Wine production follows the general principles of organic food processing. These principles stipulate, among other things, that additives and techniques must not be misleading for the consumer. This is also the case with wine.
The main additive in both conventional and organic wines is sulfur dioxide or sulphite. This inhibits the activity of unwanted fungi and bacteria and protects the wine against oxidation (= becoming acidic under the influence of oxygen) so that the wine remains fresh and fruity. Sulfur dioxide converts into sulfite in our body and some people are very sensitive to it. Too much sulfite can spoil the taste on the one hand and cause headaches, nausea, digestive problems or allergic reactions on the other. The use of sulfur dioxide must therefore be indicated on the bottle as soon as the level exceeds 10 mg / l.
Since 2010 there has been European legislation for the production of organic wine, before that there was only a law for the cultivation of grapes.
- The legislation for organic wine is stricter on the content of sulfur dioxide (which is converted into sulphites) than the usual law:
- red wine may contain a maximum of 100 mg / l (vs. 150 mg / l for conventional wine);
- dry white and rosé wine may contain a maximum of 150 mg / l (vs. 200 mg / l for the common variant).
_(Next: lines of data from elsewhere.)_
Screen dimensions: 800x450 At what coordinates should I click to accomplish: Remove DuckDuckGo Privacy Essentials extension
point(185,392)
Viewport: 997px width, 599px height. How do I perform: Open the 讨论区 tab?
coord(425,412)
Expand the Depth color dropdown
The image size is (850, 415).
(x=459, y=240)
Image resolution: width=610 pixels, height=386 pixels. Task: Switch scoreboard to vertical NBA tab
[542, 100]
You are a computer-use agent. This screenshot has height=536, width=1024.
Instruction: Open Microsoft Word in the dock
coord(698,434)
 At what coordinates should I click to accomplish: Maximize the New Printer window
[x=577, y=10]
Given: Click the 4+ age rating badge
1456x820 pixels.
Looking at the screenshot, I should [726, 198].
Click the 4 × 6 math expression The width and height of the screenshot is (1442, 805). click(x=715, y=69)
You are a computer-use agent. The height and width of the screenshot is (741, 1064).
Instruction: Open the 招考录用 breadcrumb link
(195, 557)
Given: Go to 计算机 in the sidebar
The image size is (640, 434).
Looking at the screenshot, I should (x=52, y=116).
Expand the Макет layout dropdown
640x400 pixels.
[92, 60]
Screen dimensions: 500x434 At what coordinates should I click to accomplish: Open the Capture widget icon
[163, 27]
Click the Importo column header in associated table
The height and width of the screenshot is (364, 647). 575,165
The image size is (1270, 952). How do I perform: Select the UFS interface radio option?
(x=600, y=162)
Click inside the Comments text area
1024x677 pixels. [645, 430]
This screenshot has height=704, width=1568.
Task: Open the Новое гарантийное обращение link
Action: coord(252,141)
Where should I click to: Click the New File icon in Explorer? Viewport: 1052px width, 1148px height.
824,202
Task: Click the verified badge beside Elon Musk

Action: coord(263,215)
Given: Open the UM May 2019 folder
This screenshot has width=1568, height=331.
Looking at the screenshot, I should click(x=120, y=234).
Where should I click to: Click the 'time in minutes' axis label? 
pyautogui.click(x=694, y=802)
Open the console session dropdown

- These additives are not allowed in organic wine:
- bind - and deacidifiers, gelatin and enzymes;
- enzymes produced by GMOs for wine clarification.
- Processes considered misleading, such as concentration by cooling, de-alcoholization, removal of sulfur dioxide by physical processes, electrodialysis and the use of cation exchangers;
- Some processes such as heat treatment, filtration, reverse osmosis and the use of ion exchange resins is still permitted in bio for the time being, but limited and subject to conditions.